The company said it rolled out the change to protect customers from counterfeit cartridges, but campaigners have accused HP of interfering with consumer choice.
HP's software update meant some users saw ink cartridges they had used for months suddenly stop functioning, leaving them with little choice but to spend more money on HP products.
Printer ink is one of the company's most lucrative products, and it has long insisted that cartridges from third-party rivals are of an inferior quality.
In a statement, HP said it would reverse the software update within two weeks, adding: "We should have done a better job of communicating about the authentication procedure to customers, and we apologise.
"Although only a small number of customers have been affected, one customer who has a poor experience is too many."
The Electronic Frontier Foundation, which has been campaigning for HP to make amends for its "self-destructing printers", has warned the company's actions could cause long-term damage.

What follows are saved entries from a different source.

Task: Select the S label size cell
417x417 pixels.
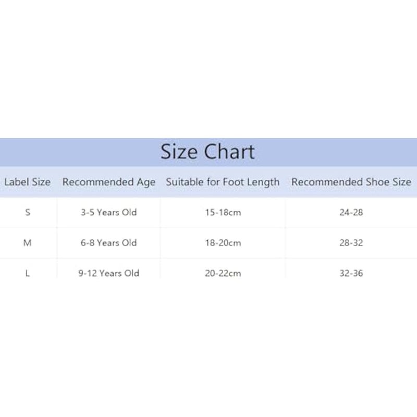Action: 28,213
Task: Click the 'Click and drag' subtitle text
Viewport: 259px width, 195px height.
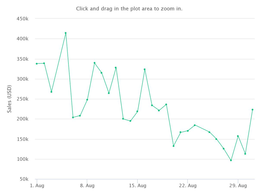Action: pyautogui.click(x=129, y=9)
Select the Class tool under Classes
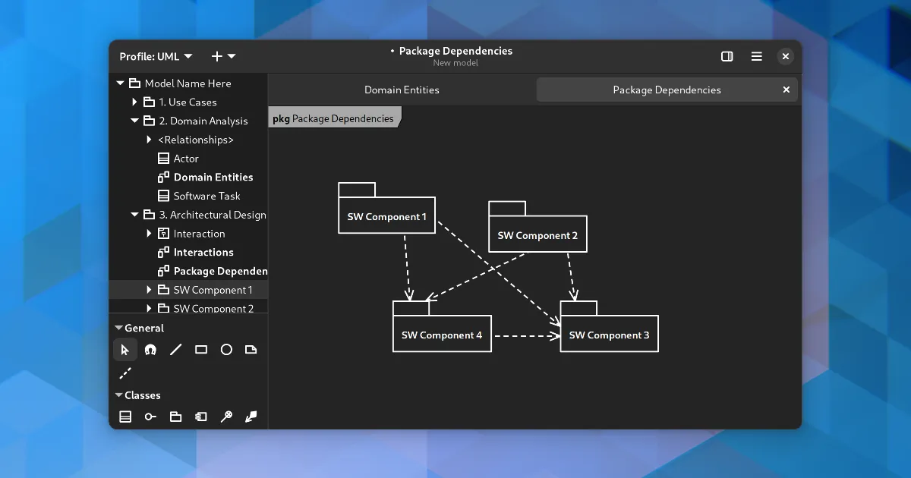911x478 pixels. click(x=125, y=417)
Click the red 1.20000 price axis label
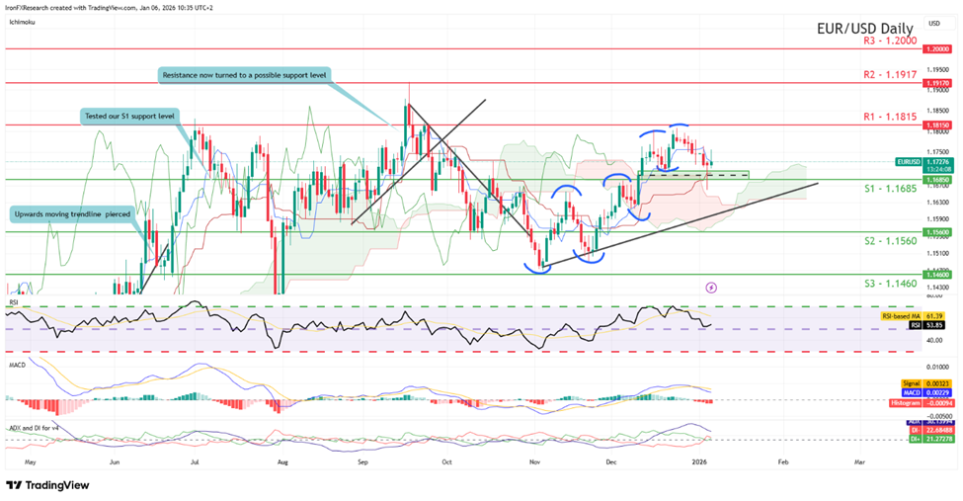Viewport: 963px width, 501px height. [x=935, y=48]
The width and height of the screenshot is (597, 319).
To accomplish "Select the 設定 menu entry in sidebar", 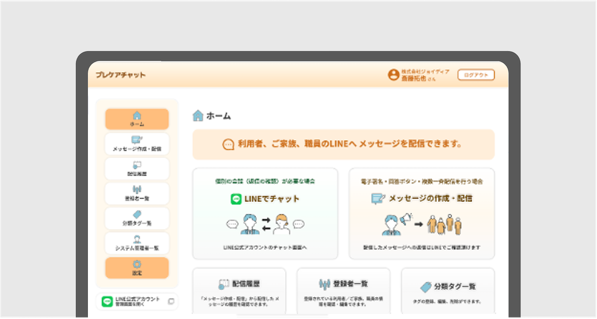I will [x=137, y=267].
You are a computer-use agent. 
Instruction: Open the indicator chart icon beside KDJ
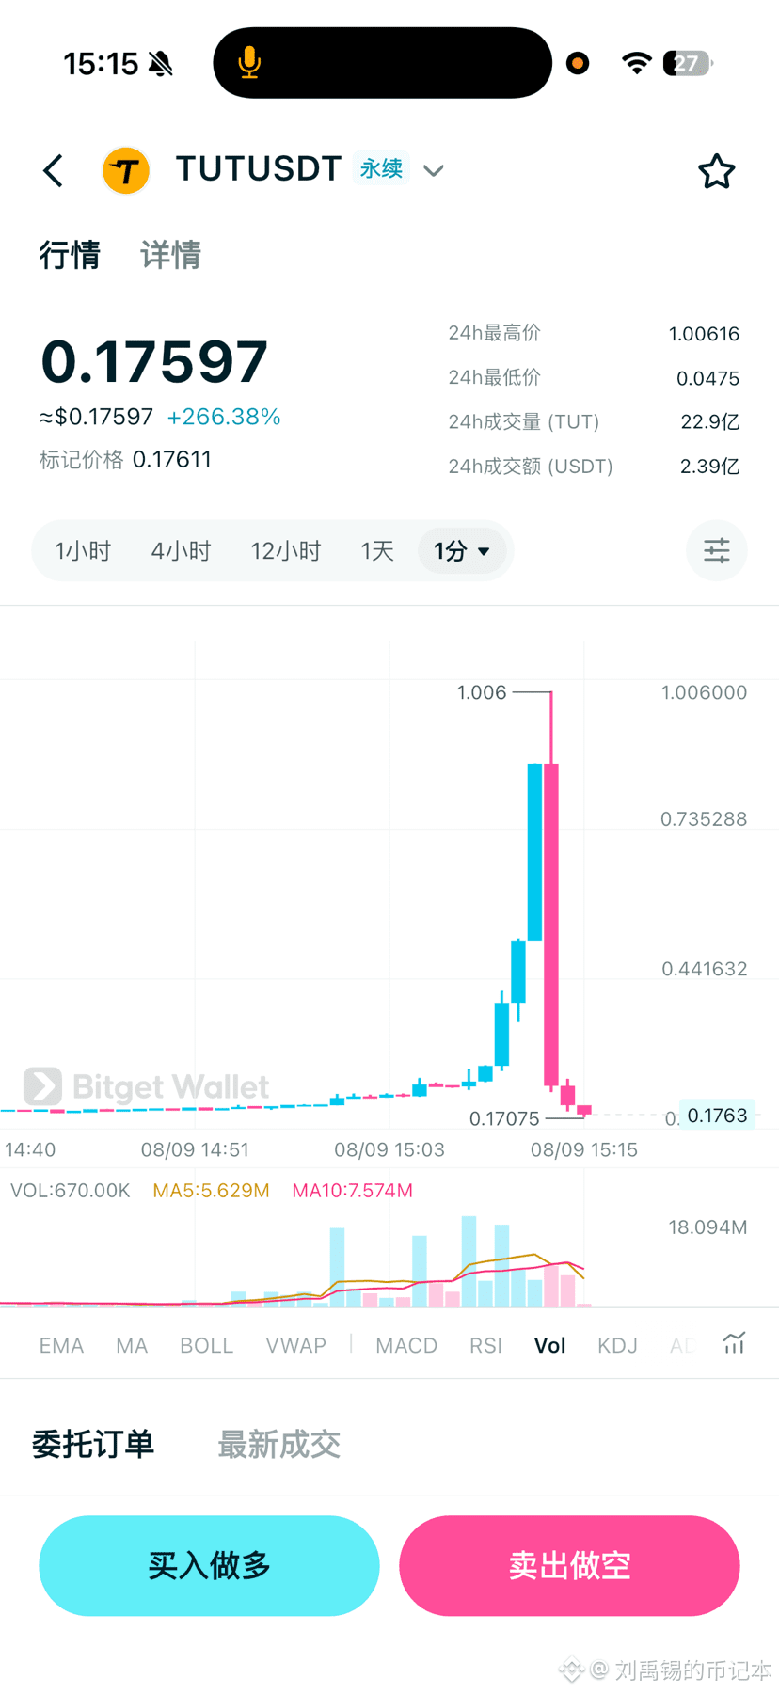click(x=734, y=1343)
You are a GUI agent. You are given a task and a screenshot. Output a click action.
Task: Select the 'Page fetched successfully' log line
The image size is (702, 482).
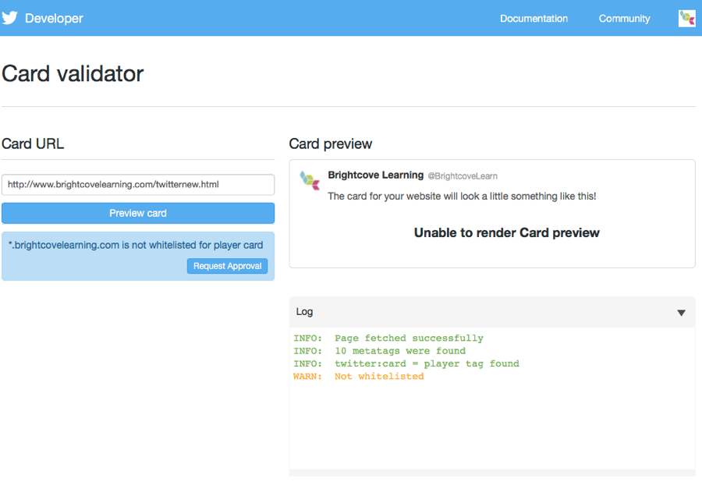tap(388, 338)
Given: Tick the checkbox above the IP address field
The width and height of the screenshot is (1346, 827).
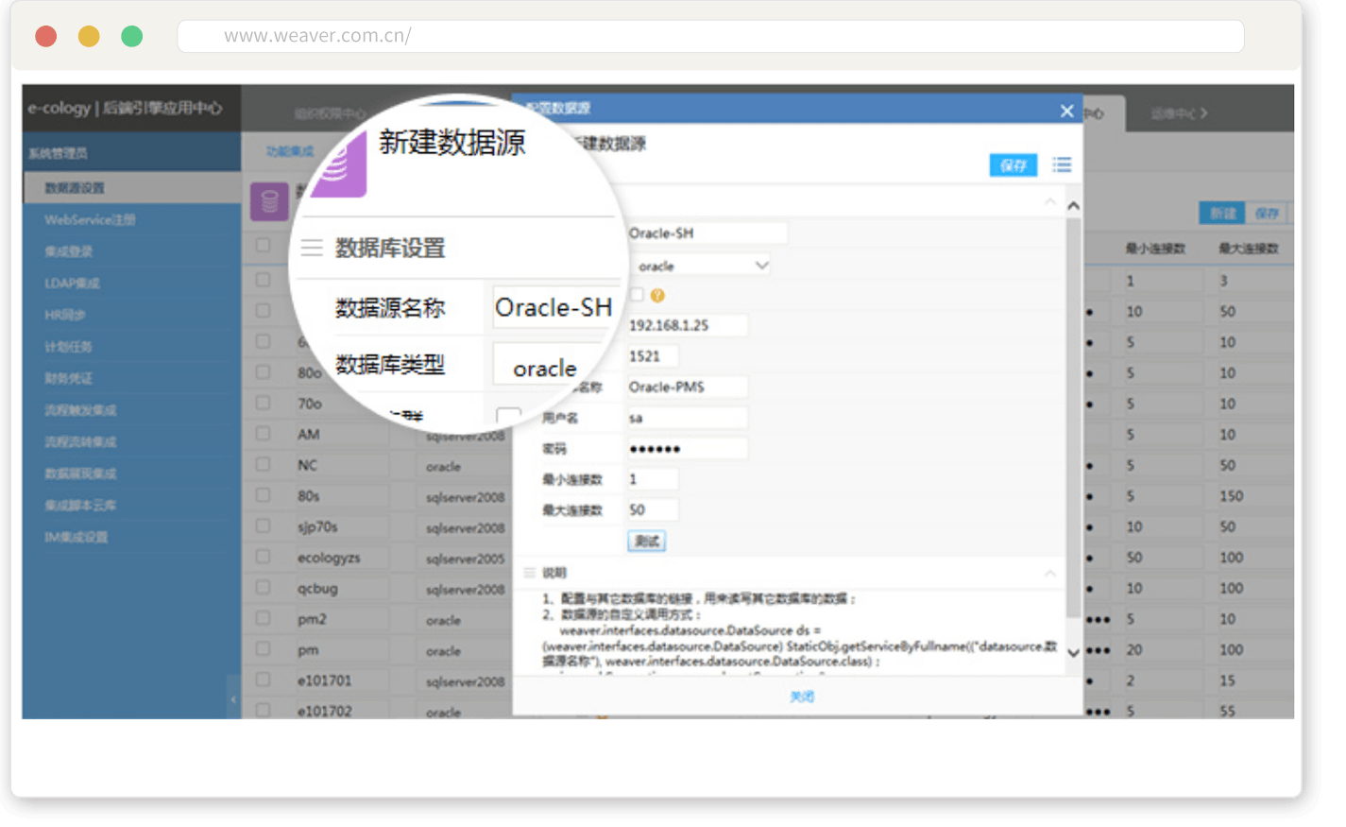Looking at the screenshot, I should coord(638,295).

In a letter to HP's chief executive Don Wiesler, the EFF wrote: "Earlier proof-of-concept malicious software targeted to your products screened print jobs for Social Security Numbers and credit card details and sent them to attackers, or scanned customers' networks and hijacked their connected computers.
"By giving tens of millions of your customers a reason to mistrust your updates, you've put them at risk of future infections that could compromise their business and home networks, their sensitive data, and the gadgets that share their network with the printers, from baby monitors to thermostats."